SAN FRANCISCO In an effort to reverse the continuing trend of Latino under-representation in state colleges and universities, leaders of the Hispanic community held a special convocation at the Hyatt Regency San Francisco Airport Hotel.
The conference marked the first time in almost a decade that state, congressional, and education leaders, as well as students, meet in one place to discuss the problems facing the disproportionate rate of Latino student enrollment in institutions of higher learning. The goal is to chart the political, policy, and collective action required in the next decade to provide educational parity for the community.
“This is not a Latino issue, but a California issue,” said Cruz Reynoso, the first Latino to serve in the California Supreme Court and a law professor at UC Davis. “We are talking about the future of our state. These are California’s children who happen to be Latino, and those issues need to be front and center.”
Topics of discussion included leakages in the education pipeline, undocumented students, the effects of Affirmative Action and Proposition 187, student leadership, retention, transfer from community colleges, faculty representation, higher education leadership, access to financial aid, issues of selectivity, and access to graduate schools.
“Every single student has the right to obtain a good education. The state has miserably failed to meet its obligation to equally train and teach the youngsters in California,” said Reynoso.
The Convocation’s focus was the discussion of the Master Plan of Education, drafted in the 1960’s, with the intent of giving students in California from all walks of life an equal opportunity at obtaining an affordable education. Then, the Master Plan required the UC and CSU systems to accept into their institutions the top tiers of the state’s high school graduates.
With huge budget deficits, tuition hikes, proposed cuts, and inadequate academic preparation in grades K-12, the fulfillment of the Master Plan has all but disintegrated. For the first time, students were turned away from two- and four-year institutions of higher learning last year.
“Every student deserves the chance to go to college, but unfortunately too many young Latinos are denied this dream because they can’t afford to pay for it.
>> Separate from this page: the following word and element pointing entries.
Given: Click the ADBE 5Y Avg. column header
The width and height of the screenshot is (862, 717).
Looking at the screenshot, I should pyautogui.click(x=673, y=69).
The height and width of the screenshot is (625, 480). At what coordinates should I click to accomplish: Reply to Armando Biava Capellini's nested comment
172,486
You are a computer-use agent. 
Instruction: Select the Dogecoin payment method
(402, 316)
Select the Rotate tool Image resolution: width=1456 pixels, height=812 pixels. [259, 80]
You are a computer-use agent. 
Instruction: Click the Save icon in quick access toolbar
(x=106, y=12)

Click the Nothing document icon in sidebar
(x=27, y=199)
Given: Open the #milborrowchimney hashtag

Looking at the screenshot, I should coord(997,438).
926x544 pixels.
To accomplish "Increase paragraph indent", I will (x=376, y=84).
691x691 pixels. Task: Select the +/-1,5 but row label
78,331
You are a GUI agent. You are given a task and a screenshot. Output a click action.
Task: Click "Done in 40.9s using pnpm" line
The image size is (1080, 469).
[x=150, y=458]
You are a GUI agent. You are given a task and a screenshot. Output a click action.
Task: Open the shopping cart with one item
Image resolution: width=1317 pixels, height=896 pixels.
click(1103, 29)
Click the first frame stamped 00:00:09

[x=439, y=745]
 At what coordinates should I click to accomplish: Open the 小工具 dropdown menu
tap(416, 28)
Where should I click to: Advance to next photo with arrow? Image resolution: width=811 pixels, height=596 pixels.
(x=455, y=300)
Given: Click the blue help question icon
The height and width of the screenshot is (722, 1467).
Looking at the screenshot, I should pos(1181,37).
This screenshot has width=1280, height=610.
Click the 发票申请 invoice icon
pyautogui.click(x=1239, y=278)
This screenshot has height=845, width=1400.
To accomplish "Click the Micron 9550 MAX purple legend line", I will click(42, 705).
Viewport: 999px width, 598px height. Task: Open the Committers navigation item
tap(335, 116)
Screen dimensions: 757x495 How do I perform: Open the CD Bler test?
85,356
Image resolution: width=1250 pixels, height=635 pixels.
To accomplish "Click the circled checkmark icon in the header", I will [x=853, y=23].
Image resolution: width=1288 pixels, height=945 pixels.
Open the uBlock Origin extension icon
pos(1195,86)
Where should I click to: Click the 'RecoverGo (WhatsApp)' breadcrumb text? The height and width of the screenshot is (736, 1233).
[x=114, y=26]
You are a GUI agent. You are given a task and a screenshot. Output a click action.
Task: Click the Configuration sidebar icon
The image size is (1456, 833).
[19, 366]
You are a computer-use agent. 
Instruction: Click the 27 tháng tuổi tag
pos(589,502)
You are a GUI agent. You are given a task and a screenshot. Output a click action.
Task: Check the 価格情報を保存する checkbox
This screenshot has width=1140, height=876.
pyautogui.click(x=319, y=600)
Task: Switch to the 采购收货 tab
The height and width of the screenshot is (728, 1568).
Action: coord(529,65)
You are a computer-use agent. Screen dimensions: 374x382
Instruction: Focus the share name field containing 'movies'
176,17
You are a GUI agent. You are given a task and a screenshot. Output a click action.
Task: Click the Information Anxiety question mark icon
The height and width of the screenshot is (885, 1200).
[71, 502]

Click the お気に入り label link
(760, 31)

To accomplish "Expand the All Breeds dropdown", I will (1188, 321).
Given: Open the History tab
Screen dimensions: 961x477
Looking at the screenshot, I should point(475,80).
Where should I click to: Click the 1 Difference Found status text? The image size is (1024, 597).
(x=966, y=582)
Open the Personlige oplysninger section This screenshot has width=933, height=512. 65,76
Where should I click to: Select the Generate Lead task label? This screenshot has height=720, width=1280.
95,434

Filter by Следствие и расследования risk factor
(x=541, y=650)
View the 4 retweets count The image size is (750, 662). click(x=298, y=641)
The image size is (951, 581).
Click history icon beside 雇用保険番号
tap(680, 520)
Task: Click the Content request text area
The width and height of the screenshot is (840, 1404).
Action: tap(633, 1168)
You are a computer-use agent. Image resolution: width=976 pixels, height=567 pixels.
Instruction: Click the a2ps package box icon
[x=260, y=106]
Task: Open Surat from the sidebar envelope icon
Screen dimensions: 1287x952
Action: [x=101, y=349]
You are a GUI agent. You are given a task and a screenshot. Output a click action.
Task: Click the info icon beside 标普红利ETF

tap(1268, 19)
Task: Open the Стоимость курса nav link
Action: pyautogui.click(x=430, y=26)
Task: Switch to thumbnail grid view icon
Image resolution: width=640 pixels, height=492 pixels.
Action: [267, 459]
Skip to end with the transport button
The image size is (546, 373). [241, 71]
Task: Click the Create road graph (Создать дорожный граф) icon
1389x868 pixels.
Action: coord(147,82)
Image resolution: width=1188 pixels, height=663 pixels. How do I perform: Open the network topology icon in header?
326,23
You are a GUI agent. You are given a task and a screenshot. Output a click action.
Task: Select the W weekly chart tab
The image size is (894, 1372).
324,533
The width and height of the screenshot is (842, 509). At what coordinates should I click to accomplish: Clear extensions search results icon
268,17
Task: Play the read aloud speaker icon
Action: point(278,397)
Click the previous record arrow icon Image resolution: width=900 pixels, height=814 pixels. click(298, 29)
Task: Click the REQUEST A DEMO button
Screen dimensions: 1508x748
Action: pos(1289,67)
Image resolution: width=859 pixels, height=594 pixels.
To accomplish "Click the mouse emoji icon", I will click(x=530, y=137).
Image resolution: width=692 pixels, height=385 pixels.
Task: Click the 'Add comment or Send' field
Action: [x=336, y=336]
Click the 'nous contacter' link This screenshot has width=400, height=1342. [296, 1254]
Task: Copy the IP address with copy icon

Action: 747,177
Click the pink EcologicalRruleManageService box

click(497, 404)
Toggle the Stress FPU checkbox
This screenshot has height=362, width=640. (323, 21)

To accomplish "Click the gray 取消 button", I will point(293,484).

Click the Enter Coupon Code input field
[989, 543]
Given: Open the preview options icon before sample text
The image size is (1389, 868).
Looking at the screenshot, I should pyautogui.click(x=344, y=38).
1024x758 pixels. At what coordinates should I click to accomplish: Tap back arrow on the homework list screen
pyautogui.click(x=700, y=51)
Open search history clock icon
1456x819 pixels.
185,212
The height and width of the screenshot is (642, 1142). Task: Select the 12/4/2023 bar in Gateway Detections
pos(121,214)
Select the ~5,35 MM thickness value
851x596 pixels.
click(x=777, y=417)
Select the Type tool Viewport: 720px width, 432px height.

We must build awareness about the educational opportunities, improve access to higher education and support increased federal funding for financial aid programs and other programs that make college affordable,” said Congresswoman Hilda L. Solis (CA-32).
“All we know is that the numbers are far fewer than they should be. College has become less accessible and less affordable, and students aren’t being prepared when they go to public schools. It’s a huge problem,” added Dr. David León, head of the Chicano Studies Program at California State University in Sacramento.
The average tuition cost at the UC system for an undergraduate student is estimated to be $6,769. At the CSU system, that cost is an average of $2,916.
The Master Plan, currently under reconstruction by the Legislature, has not been altered since its original implementation in the 1960’s.
Research shows that Latinos saw their share of high school graduates increase from 29% in 1993, to 34% in 2002. And even though Latinos comprise the fastest growing racial group in California, in all three sectors of public higher education, they are underrepresented, with their enrollment share in 2002 reaching 27% at Community Colleges, 21% at the CSU system, and only 13% at the UC system. The percentage of Latino students in graduate programs is even lower.